Belakangan ini, salah satu pabrikan terbesar gencar mendorong pemerintah untuk melakukan simplifikasi berdasarkan jumlah produksi, dari batasan 3 miliar batang menjadi 2 miliar batang (quota reduction).
Menyikapi hal itu, Henry Najoan menegaskan apapun bentuk simplifikasi dan penggabungannya, akan membuat industri hasil tembakau (IHT) legal terutama menengah ke bawah akan mengalami kontraksi dan melemahkan daya saingnya.
“Penurunan batasan produksi pada golongan I dari 3 miliar menjadi 2 miliar batang akan menciptakan gelombang kontraksi yang merugikan IHT golongan kecil dan menengah yang pada gilirannya juga berakibat negatif pada penerimaan negara secara keseluruhan dan dampak negatif ke sektor lain. Karenanya, Kami tidak setuju dengan wacana pengurangan batasan produksi,” tegas Henry Najoan.
Dalam konteks itu, GAPPRI berharap rencana simplifikasi dan penggabungan ini sebaiknya ditunda terlebih dulu karena yang lebih penting saat ini, adalah bagaimana pemerintah fokus dan berkomitmen menekan peredaran rokok ilegal sampai ke titik nol.

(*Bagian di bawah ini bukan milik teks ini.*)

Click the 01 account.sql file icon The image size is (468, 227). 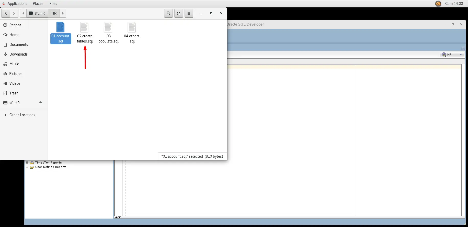click(x=61, y=28)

Dengan begitu, penerimaan negara menjadi lebih optimal.
“Kami sebagai pelaku yang selama ini taat dengan hukum juga tidak merasa was-was karena harus bersaing dengan rokok ilegal yang harganya jauh lebih murah karena tidak membayar cukai,” kata Henry Najoan.
GAPPRI juga berharap agar sebaiknya duduk bersama untuk membuat kebijakan yang adil terhadap kelangsungan IHT legal. Pasalnya, IHT selama ini telah menjadi sumber mata pencaharian 5,98 juta orang pekerja. Jumlah tersebut terdiri dari 4,28 juta pekerja di sektor manufaktur dan distribusi, serta 1,7 juta bekerja di sektor perkebunan.
“IHT juga memberi kontribusi penerimaan negara dari cukai yang mencapai rata-rata 10% dari total penerimaan perpajakan. Di tahun 2021, cukainya Rp188,3 Triliun. Belum lagi dari pajak rokok, PPN HT, dan PPh,” ujar Henry Najoan.
Akademisi Universitas Padjajaran (UNPAD) Bandung, Mudiyati Rahmatunnisa berpandangan, IHT merupakan sektor ekonomi yang sangat strategis dan menjadi sektor andalan bagi Negara. Pasalnya, IHT telah menyumbang 10% dari total pendapatan negara. Tahun lalu pendapatan dari cukai hasil tembakau (CHT) lebih dari 160 triliun. Sementara, target 2022 lebih kurang 209 triliun.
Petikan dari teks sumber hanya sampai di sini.